Und diesmal? Wieder steht der HSV auf einem Abstiegsplatz, wieder geht Dortmund als klarer Favorit ins Spiel – und wieder rechnet sich der vom Aussterben bedrohte Dino der Liga etwas Zählbares aus. „Es könnte ein ähnliches Spiel werden wie in Leipzig. Da hatten wir auch die Möglichkeiten, das Spiel für uns zu entscheiden.“ Dass es in Leipzig bei einem 1:1 blieb, lag auch an der mangelhaften Chancenverwertung von Bobby Wood. Der seit 1089 Minuten torlose US-Nationalstürmer wird auch in Dortmund in der Startelf stehen, weil Konkurrent Arp nach einem Virusinfekt sowie verpasster Einheiten wegen schulischer Pflichten nicht im Vollbesitz seiner Kräfte ist. „Fietes Situation ist schwierig. Erst war er krank, jetzt stehen die Abiturprüfungen an“, sagt Hollerbach.
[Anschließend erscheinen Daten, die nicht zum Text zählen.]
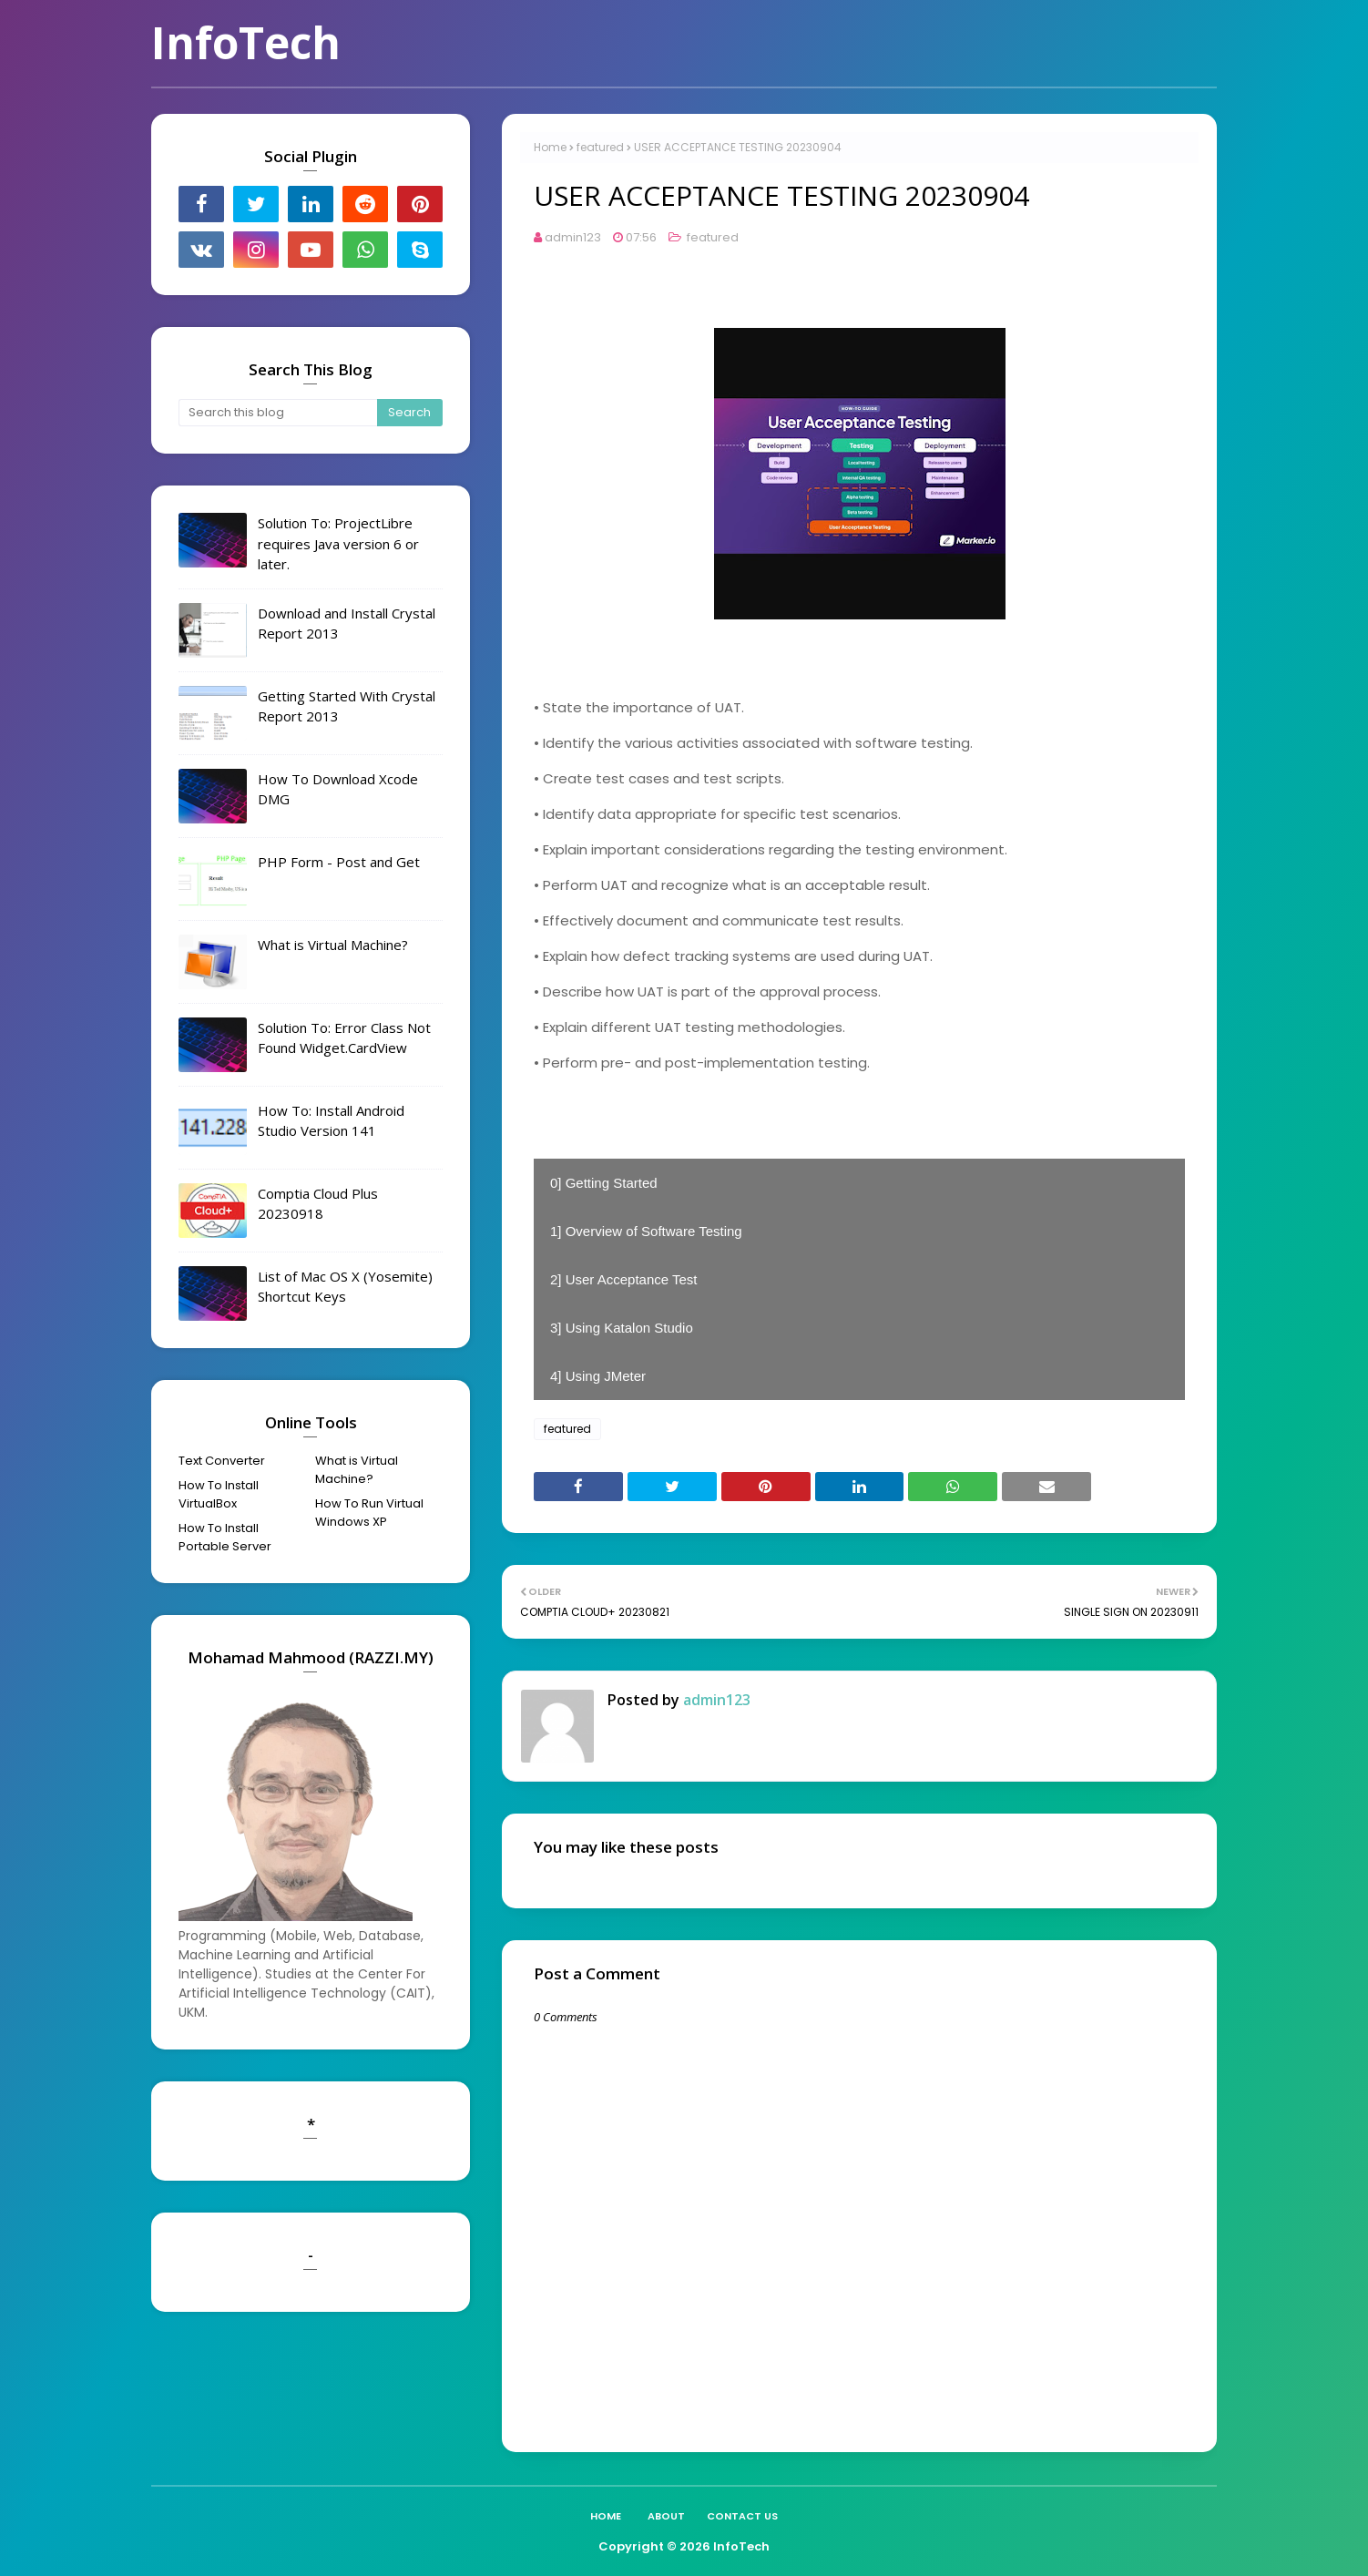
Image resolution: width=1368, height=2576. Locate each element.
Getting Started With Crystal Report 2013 (346, 706)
In Dortmund wird Arp von der Bank starten. Genauso wie erstmals die Talente Stephan Ambrosius und Josha Vagnoman. „Ich hoffe, ich verrate jetzt nicht zu viel, aber beide werden wohl im Kader stehen“, sagt Clubboss Heribert Bruchhagen, der fest an ein weiteres Kapitel der Dortmund-dient-als-Wendepunkt-Serie glaubt. „Wir sind nicht chancenlos.“

Außenstürmer Nicolai Müller absolvierte erstmals nach seinem Kreuzbandriss wieder
eine halbstündige Reha-Einheit auf dem Platz.